# Stated problem:
Transcribe the material word for word, starting at the line that contains "Where should I" and continuing through the end of the material. Leave the pictures out of your copy.

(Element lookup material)
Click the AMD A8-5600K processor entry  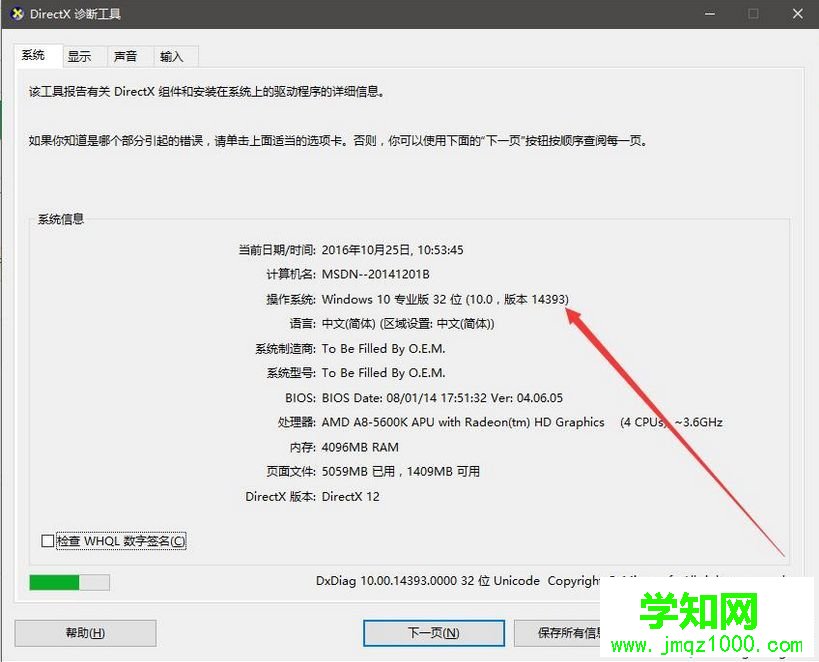[x=460, y=422]

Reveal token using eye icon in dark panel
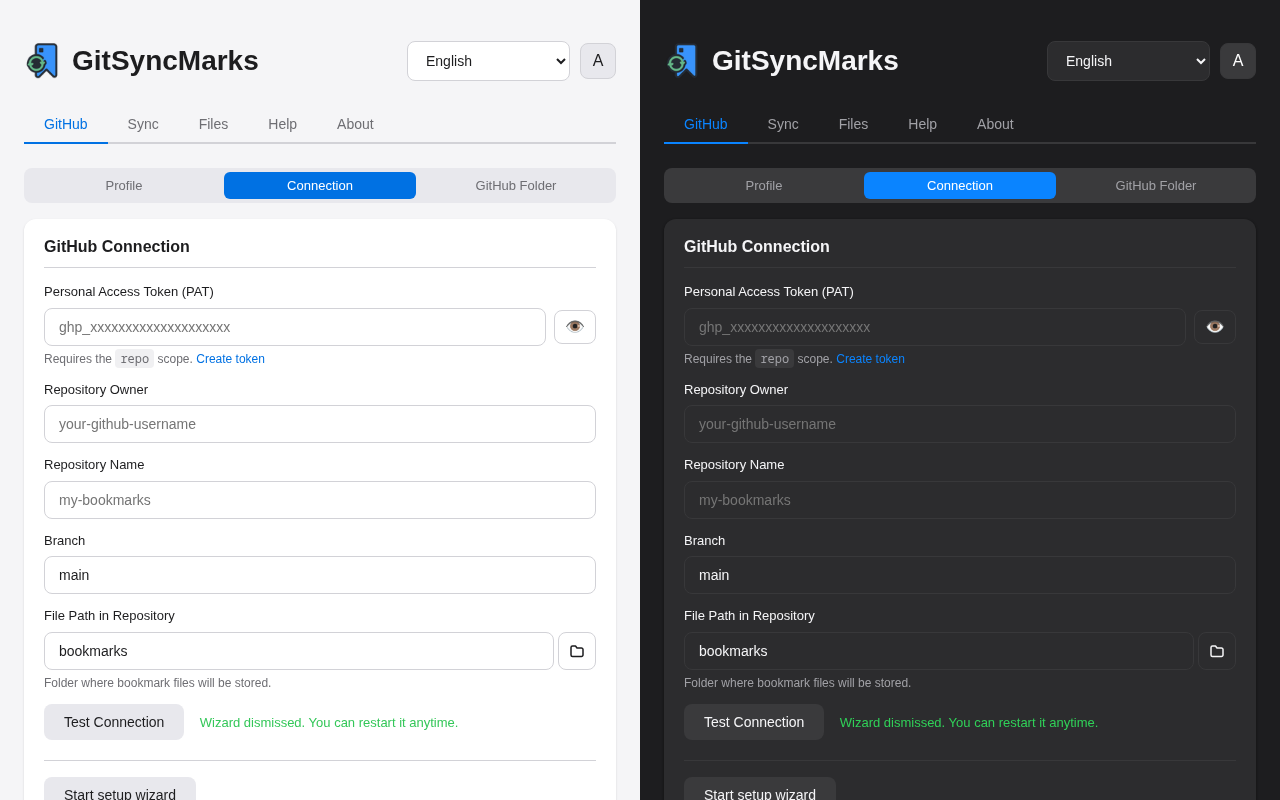[1215, 327]
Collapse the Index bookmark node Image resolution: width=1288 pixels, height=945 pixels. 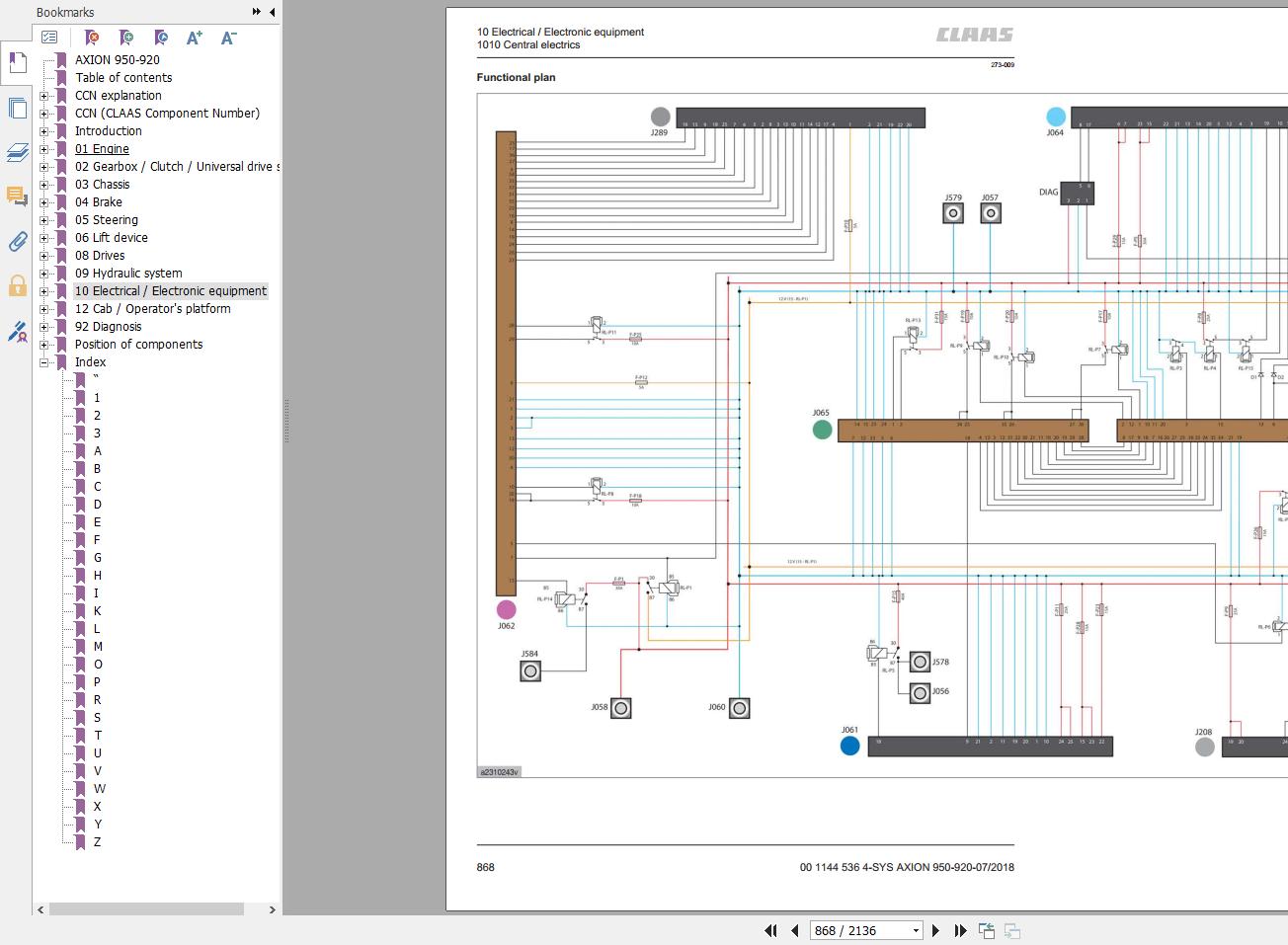click(x=43, y=362)
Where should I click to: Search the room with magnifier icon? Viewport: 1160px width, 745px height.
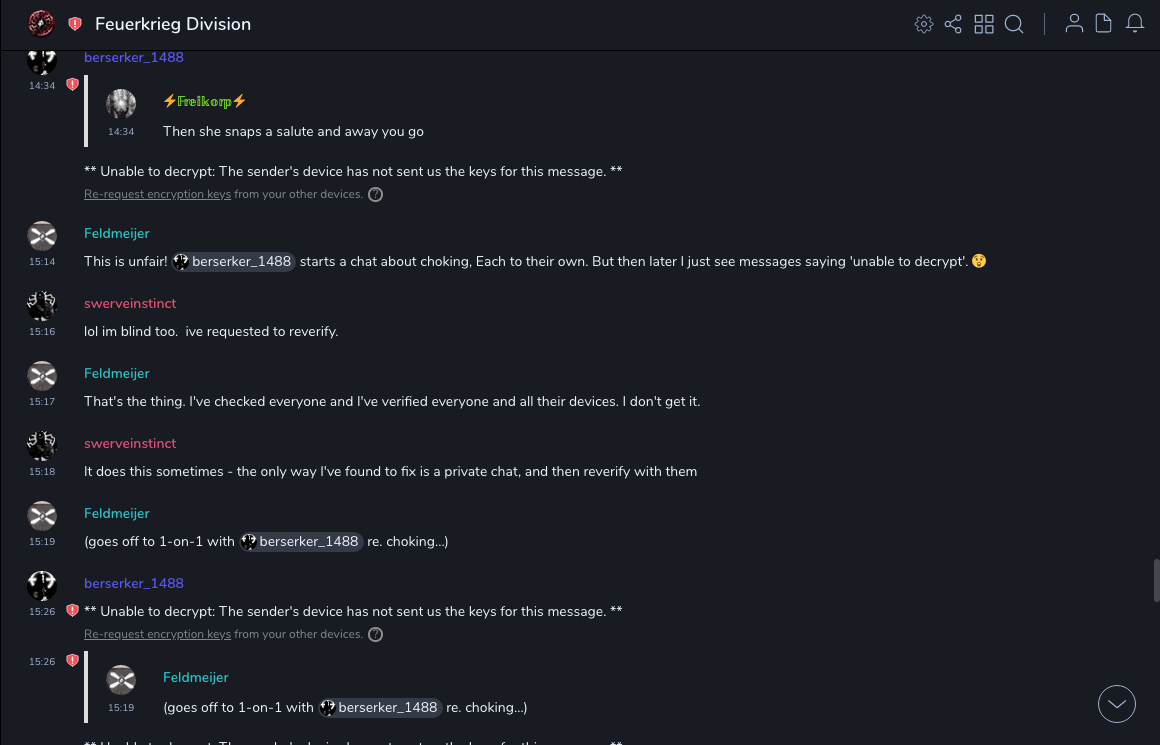1014,24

# Result below:
Where should I click to: Search the room with magnifier icon? Viewport: 1160px width, 745px height.
1014,24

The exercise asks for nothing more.